04 agosto 2006

Castrados

Hay un sólo hecho que lamentaría si la muerte se llevase a Castro esta vez: No haber visitado Cuba bajo su mandato.
Cuando uno se pone a hablar de Cuba y de las pestes de su gobierno, siempre hay un interlocutor que intenta denostar nuestra opinión por el simple hecho de no 'haber visto como es aquello' en persona.
Yo creo que uno puede, por ejemplo, certificar las atrocidades nazis sin haber estado hacinado en Auschwitz o Treblinka, o defender la tesis de la homosexualidad de Alejandro sin haber tenido que pasar el duro trago de ser sodomizado por el bravo caudillo macedonio.

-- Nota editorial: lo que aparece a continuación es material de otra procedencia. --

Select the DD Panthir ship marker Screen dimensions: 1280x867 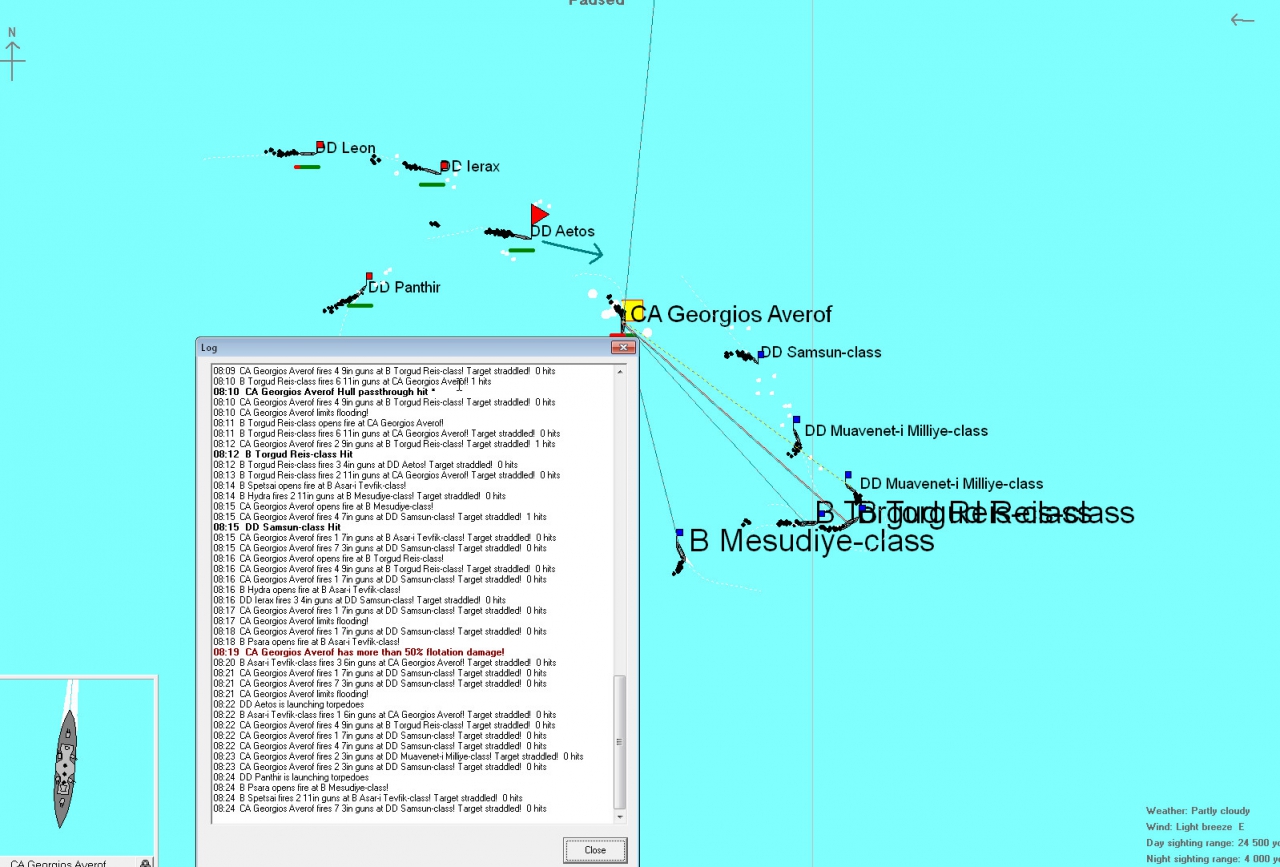(369, 277)
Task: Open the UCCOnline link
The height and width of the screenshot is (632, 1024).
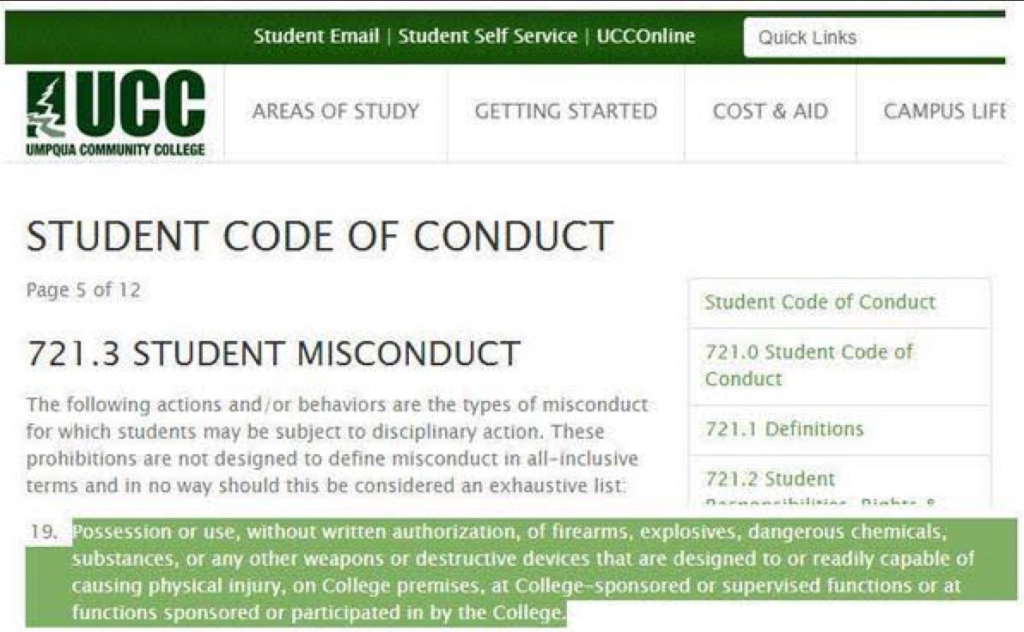Action: (645, 37)
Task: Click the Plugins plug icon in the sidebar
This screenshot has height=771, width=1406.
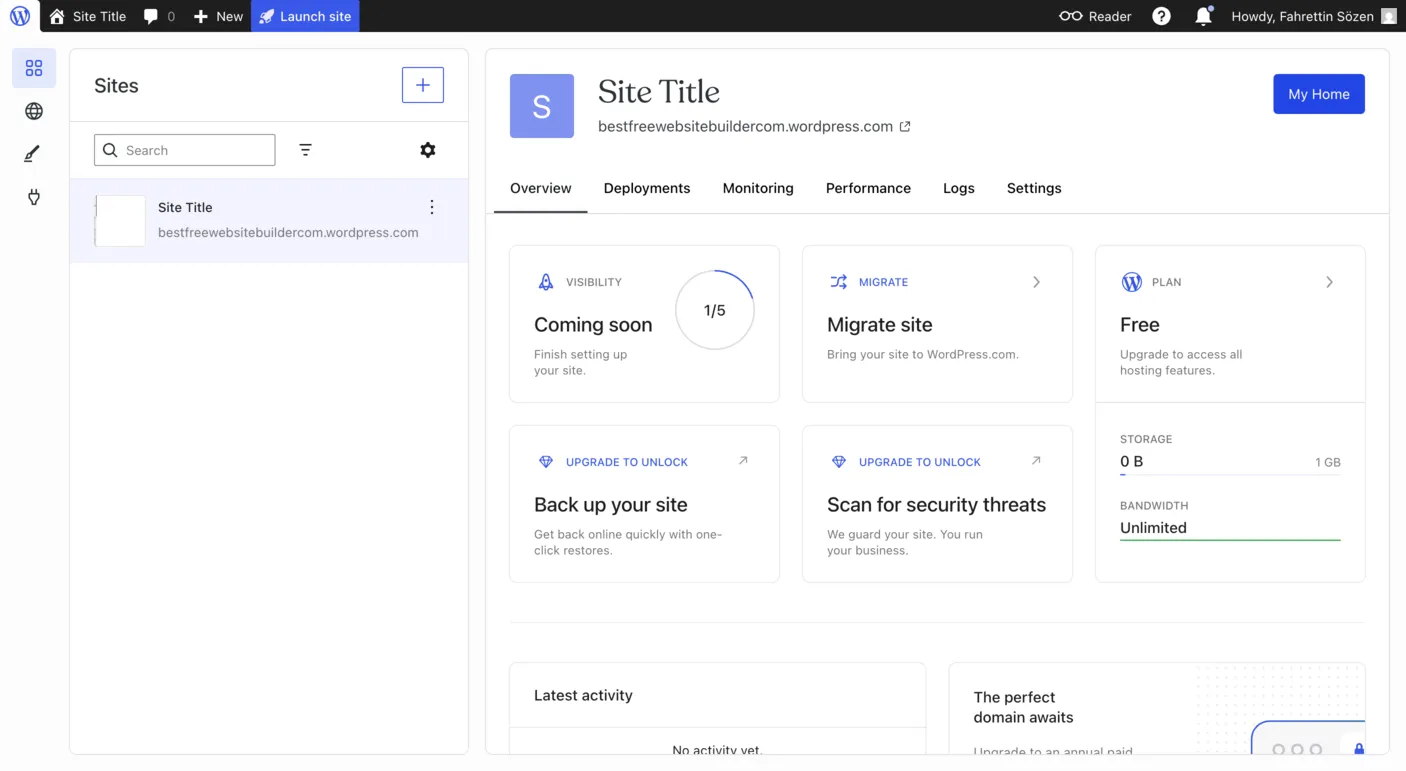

Con Cuba, sin embargo, es distinto. No haber estado allí significa tener opiniones de segunda frente a aquellos que han tenido la suerte de haber visitado la (presuntamente) hermosa isla antillana y de comprobar lo maravilloso que es aquello. Amistades peligrosas, las progres.

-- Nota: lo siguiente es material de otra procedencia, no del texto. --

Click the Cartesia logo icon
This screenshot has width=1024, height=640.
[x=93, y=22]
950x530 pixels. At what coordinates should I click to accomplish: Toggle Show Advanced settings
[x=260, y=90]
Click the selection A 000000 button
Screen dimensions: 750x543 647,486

Así que mientras ahorro unos pesos para el billete, me limitaré a observar la hilacha de los cómplices del régimen, a quienes la excepcionalidad de la situación está dificultando ocultar sus simpatías para con el dictador y su obra.
Así cacarean Saramago, Mario Benedetti y Eduardo Galeano, María Rojo, Oscar Niemeyer y Walter Salles, Joaquín Sabina, Luis Eduardo Aute, Almudena Grandes, Manu Chao y Luis García Montero. Jorge Enrique Botero, Danielle Mitterrand, Rigoberta Menchú o Augusto Roa Bastos, entre otros.
Algunos, curiosamente, han vivido en carne propia los desvaríos de la tiranía anclada en el poder.

Mi mente simplona no se explica, pues, su complicidad con esta dictadura sátrapa que lentamente se desangra en una salita especial del Palacio de la Revolución.